### Stored data
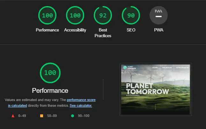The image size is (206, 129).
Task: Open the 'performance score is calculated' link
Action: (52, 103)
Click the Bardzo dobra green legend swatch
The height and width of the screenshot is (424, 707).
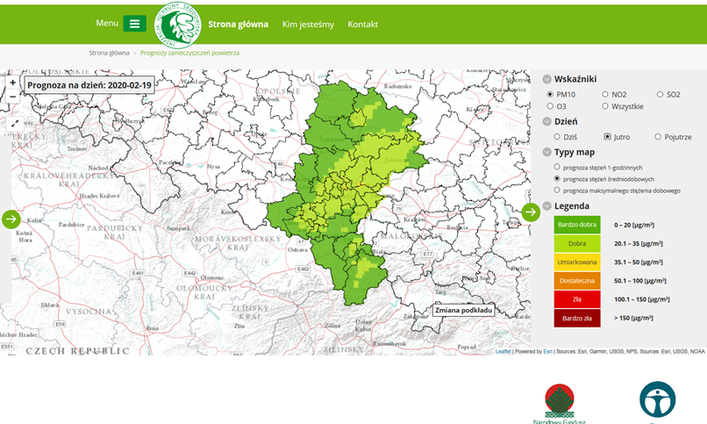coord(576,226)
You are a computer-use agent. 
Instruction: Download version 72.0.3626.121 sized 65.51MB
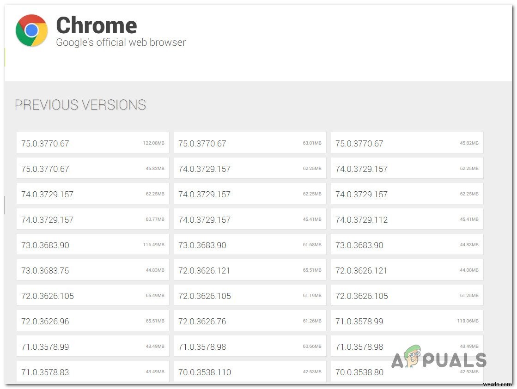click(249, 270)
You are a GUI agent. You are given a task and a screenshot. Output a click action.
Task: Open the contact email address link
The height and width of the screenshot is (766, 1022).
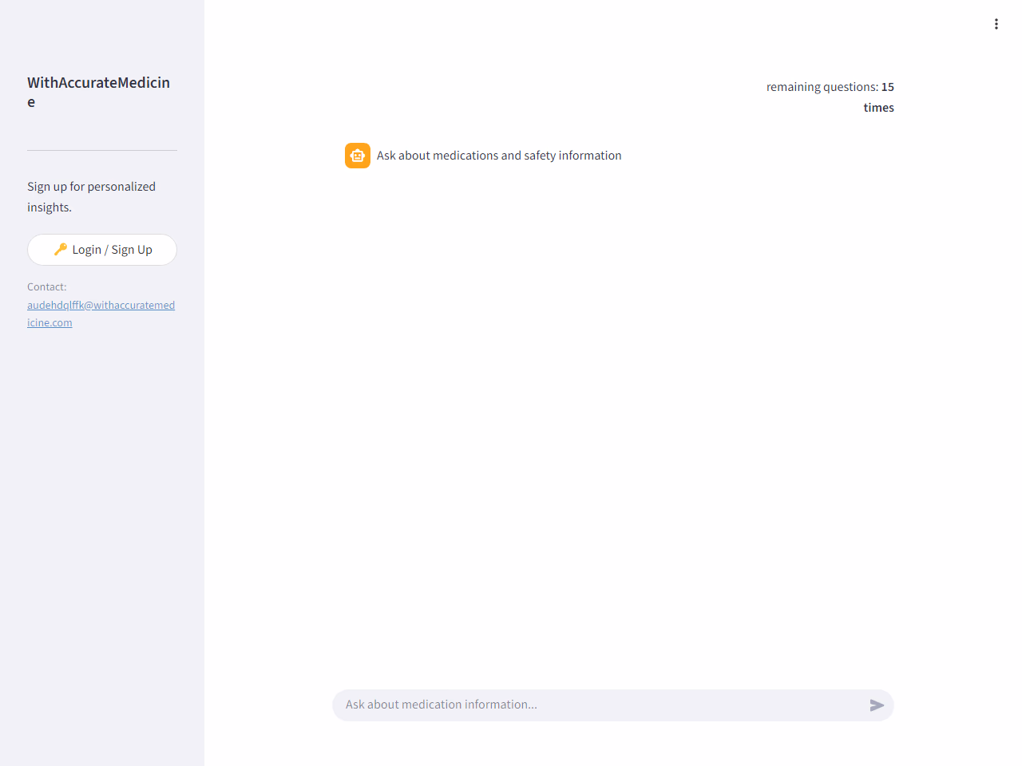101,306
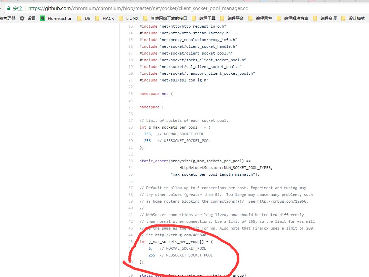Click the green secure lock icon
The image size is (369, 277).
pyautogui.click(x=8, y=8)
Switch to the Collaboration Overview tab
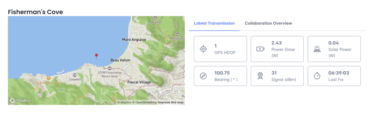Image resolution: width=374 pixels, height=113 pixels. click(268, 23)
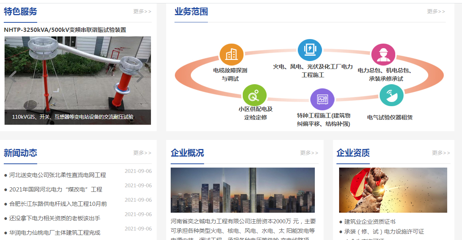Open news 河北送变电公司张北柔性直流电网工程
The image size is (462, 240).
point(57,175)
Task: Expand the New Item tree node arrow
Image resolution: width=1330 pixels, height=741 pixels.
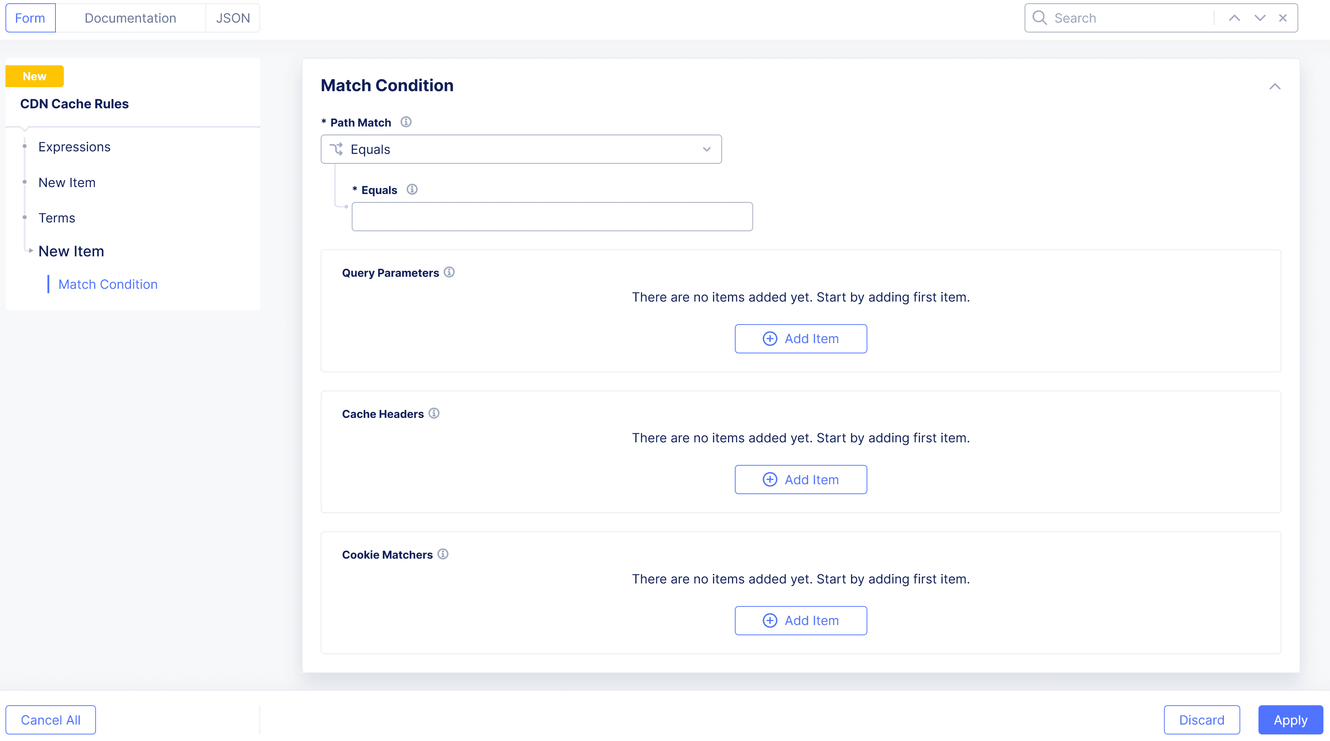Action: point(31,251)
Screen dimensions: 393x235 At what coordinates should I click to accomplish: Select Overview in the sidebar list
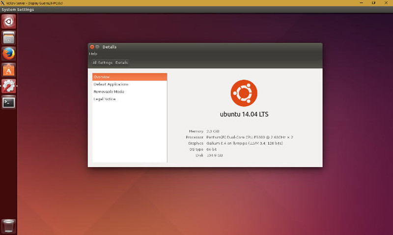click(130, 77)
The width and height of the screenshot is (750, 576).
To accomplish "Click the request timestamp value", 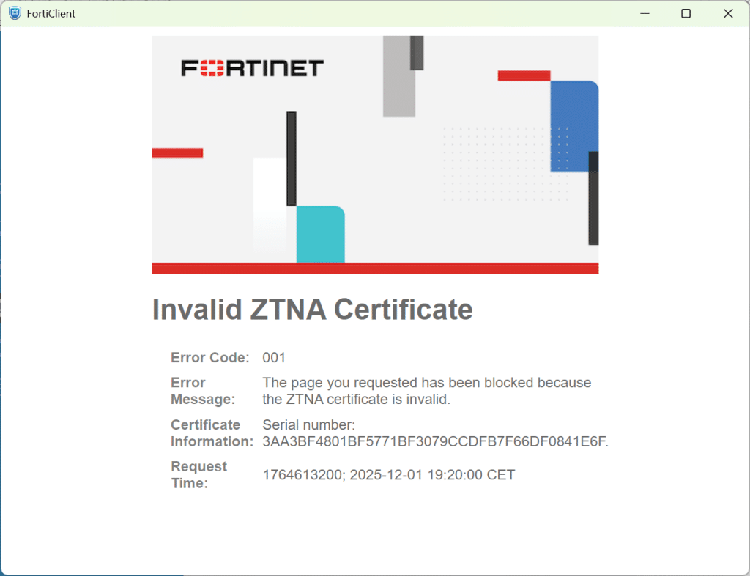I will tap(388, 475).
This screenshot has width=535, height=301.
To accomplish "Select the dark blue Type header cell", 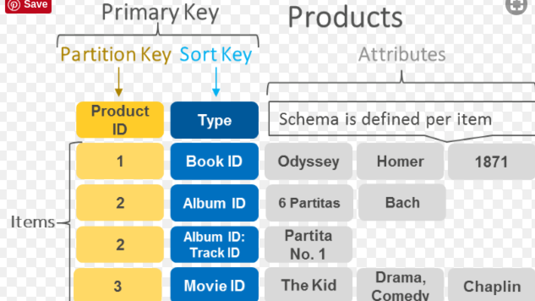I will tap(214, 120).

### ASSIGNED TASK
The reply should hold the entries above from the line with "The height and width of the screenshot is (424, 707)." to the line with "You are a GUI", duplicated exactly, pictures excluded.

### OUTPUT BELOW
The height and width of the screenshot is (424, 707).
coord(576,226)
You are a computer-use agent. 
Instruction: Download version 72.0.3626.121 sized 65.51MB
click(249, 270)
You are a GUI agent. You are given a task and a screenshot. Output a click action.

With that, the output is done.